*WHAT YOU SHOULD DO*:
Give the number of lines in the records below that hold "Mouth"; nothing else is needed.

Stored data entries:

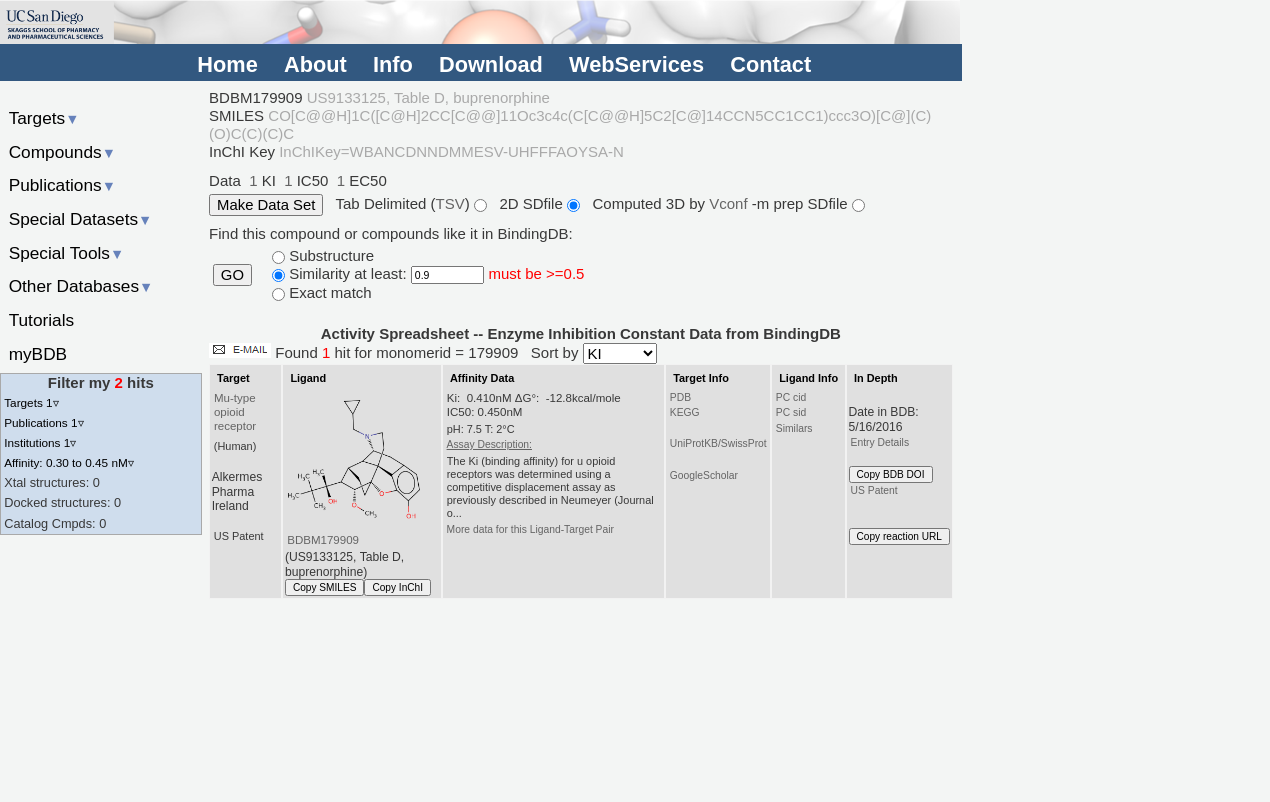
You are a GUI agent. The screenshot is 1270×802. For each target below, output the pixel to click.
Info (393, 64)
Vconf (730, 203)
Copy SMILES (325, 587)
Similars (794, 428)
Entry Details (880, 442)
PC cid (791, 397)
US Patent (874, 490)
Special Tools (67, 253)
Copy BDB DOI (891, 474)
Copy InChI (397, 587)
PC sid (791, 412)
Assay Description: (489, 444)
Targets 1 (31, 402)
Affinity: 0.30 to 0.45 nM (69, 462)
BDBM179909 (323, 540)
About (315, 64)
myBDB (38, 354)
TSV (450, 203)
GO (232, 275)
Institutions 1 (40, 442)
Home (227, 64)
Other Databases (81, 286)
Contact (770, 64)
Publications (62, 185)
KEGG (685, 412)
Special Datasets (81, 219)
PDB (680, 397)
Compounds (62, 152)
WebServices (636, 64)
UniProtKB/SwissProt (718, 443)
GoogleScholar (704, 475)
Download (491, 64)
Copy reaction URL (899, 536)
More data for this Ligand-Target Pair (530, 529)
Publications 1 (43, 422)
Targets (44, 118)
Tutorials (42, 320)
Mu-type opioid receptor (235, 412)
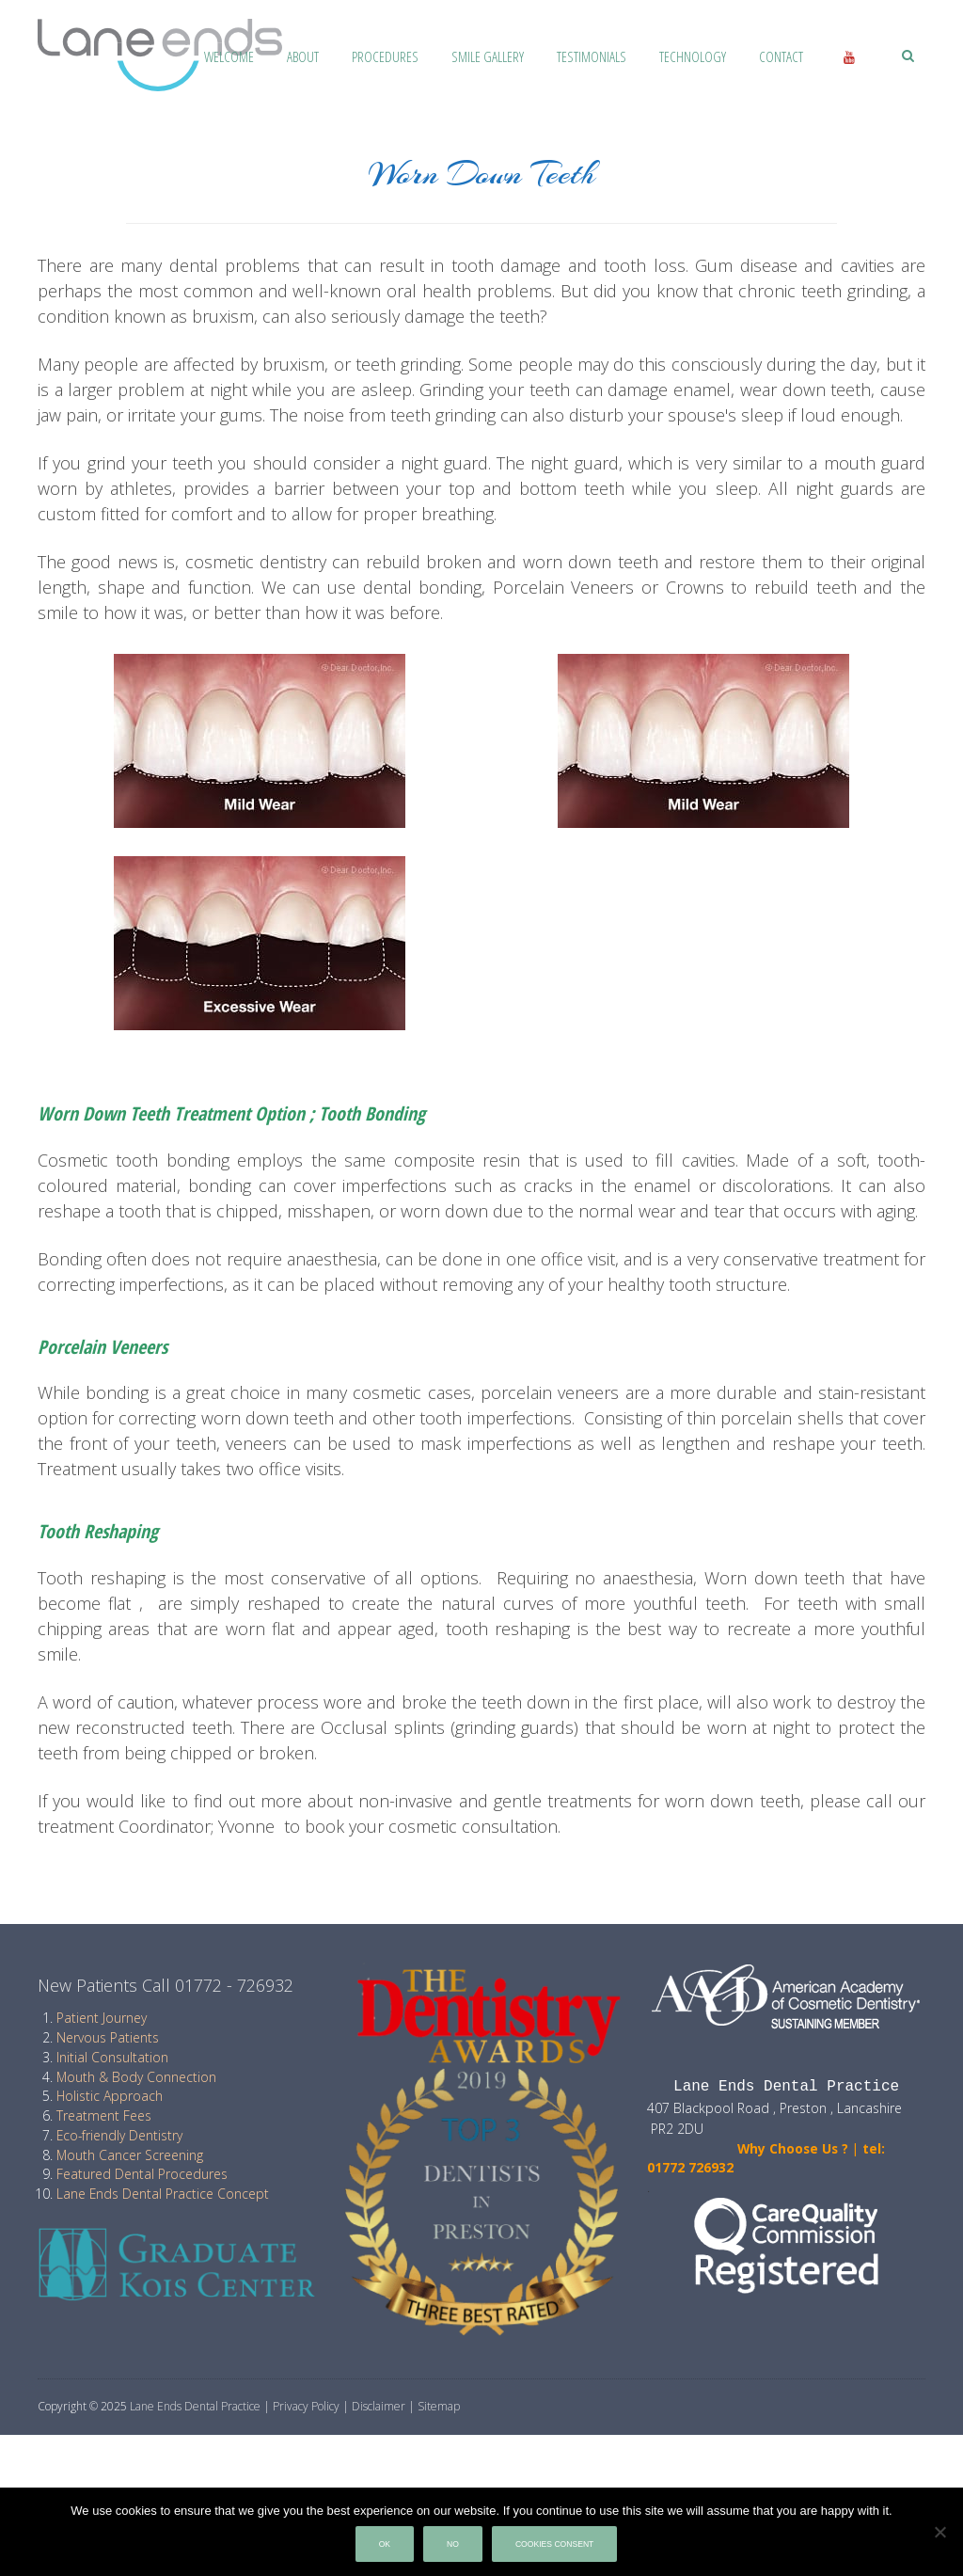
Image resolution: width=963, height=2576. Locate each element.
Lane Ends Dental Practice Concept (162, 2193)
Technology (692, 56)
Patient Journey (101, 2018)
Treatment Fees (103, 2115)
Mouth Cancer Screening (129, 2155)
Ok (384, 2544)
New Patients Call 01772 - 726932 (165, 1985)
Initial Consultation (112, 2057)
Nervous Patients (107, 2037)
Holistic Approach (109, 2096)
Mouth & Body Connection (136, 2077)
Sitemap (439, 2406)
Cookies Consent (554, 2544)
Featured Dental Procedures (142, 2174)
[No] (939, 2531)
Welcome (229, 56)
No (453, 2544)
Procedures (385, 56)
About (303, 56)
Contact (781, 56)
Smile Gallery (487, 56)
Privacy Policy (306, 2406)
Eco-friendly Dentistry (119, 2135)
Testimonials (591, 56)
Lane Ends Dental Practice (195, 2406)
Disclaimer (378, 2406)
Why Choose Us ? (747, 2148)
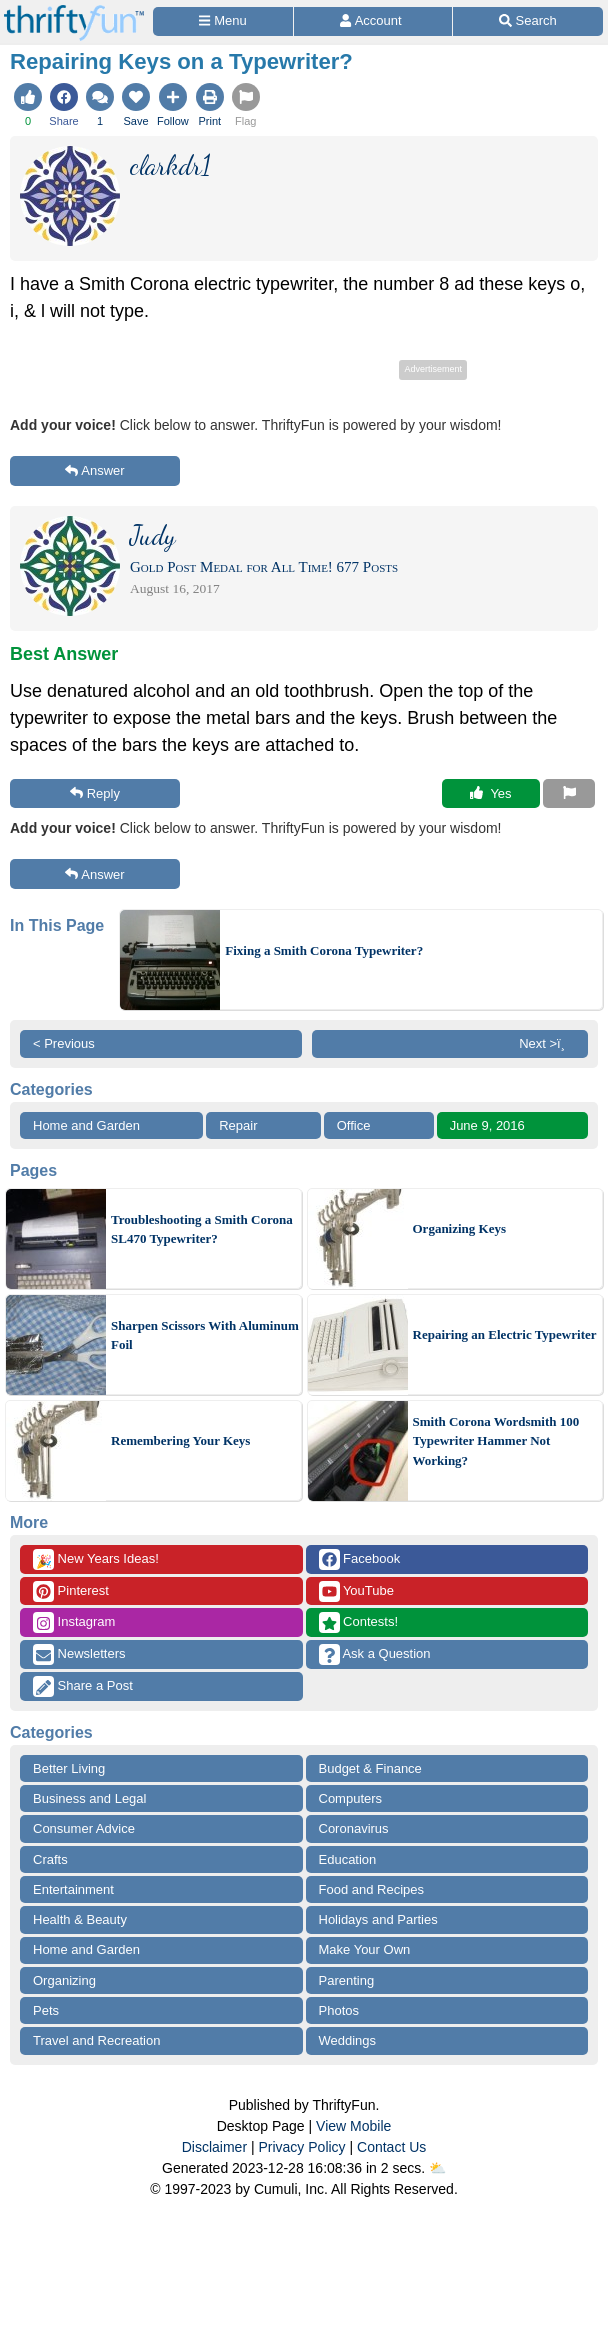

*ANSWER FOR THE TASK*:
2